Concerning topological manifolds: Are paracompact and connected locally euclidian Hausdorff spaces always second-countable

general-topologymanifoldsparacompactnesssecond-countable

There are different definitions for topological manifolds, sometimes second-countability or paracompactness are added to being locally euclidian Hausdorff. (Sometimes Hausdorff is also left out, but I won't do that here.) The two additional conditions lead to two new definitions not equivalent to the one without, for example the long line is locally euclidian Hausdorff, but neither second-countable nor paracompact. (Six examples for the independence of the conditions when second-countable is added can be found here.) I was wondering if the two new definitions (secound-countable locally euclidian Hausdorff as well as paracompact locally euclidian Hausdorff) are equivalent? We indeed have an implication:

Lemma 1: Second-countable and locally compact spaces are $\sigma$-compact (See here).

Lemma 2: Locally compact and $\sigma$-compact spaces are paracompact (See here).

For a second-countable locally euclidian Hausdorff space, we have: It is locally euclidian and therefore locally compact. According to lemma 1 it is $\sigma$-compact and according to lemma 2 it is paracompact.

Can the backwards direction, that paracompact locally euclidian Hausdorff spaces are second-countable also be proven or can someone give a counterexample?

Since Sassatelli Guilio has provided a counterexample to this, but it is not connected: What about when connectedness is added?

Best Answer

Eric Wofsey has answered your question in mathoverflow.

Here is a similar approach.

  1. A connected, locally compact, paracompact Hausdorff space is $\sigma$-compact.
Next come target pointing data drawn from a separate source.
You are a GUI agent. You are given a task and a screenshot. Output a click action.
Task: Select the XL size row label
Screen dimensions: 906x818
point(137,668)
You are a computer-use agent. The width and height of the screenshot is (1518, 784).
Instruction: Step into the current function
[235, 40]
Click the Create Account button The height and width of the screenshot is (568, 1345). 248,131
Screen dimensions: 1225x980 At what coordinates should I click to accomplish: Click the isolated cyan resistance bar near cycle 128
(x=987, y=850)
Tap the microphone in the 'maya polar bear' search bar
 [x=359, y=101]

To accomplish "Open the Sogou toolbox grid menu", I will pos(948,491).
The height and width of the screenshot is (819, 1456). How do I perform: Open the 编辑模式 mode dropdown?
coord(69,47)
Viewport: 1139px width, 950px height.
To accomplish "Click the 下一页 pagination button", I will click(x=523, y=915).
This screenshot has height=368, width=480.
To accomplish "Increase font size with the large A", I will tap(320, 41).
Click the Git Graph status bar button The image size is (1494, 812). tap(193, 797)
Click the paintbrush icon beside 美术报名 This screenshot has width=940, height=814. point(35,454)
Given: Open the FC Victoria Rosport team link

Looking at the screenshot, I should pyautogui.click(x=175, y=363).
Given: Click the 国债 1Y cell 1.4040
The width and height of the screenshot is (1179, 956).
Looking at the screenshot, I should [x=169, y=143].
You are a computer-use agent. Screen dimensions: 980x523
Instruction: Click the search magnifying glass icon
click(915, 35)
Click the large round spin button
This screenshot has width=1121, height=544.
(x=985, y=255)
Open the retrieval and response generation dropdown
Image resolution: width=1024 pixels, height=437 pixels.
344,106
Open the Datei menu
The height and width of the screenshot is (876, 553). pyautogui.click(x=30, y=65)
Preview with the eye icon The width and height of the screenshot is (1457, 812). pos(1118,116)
See here.

  2. Let $X$ be a paracompact and connected locally euclidian Hausdorff space. Cover $X$ by open subsets $B_\alpha$ which are open euclidean balls. Since $X = \bigcup_n K_n$ with compact $K_n$, countably many $B_k = B_{\alpha_k}$ suffice to cover $X$. Thus $X$ is a countable union of second countable open subsets. Therefore $X$ is second countable.

Note that "locally euclidean" can be replaced by "locally second countable".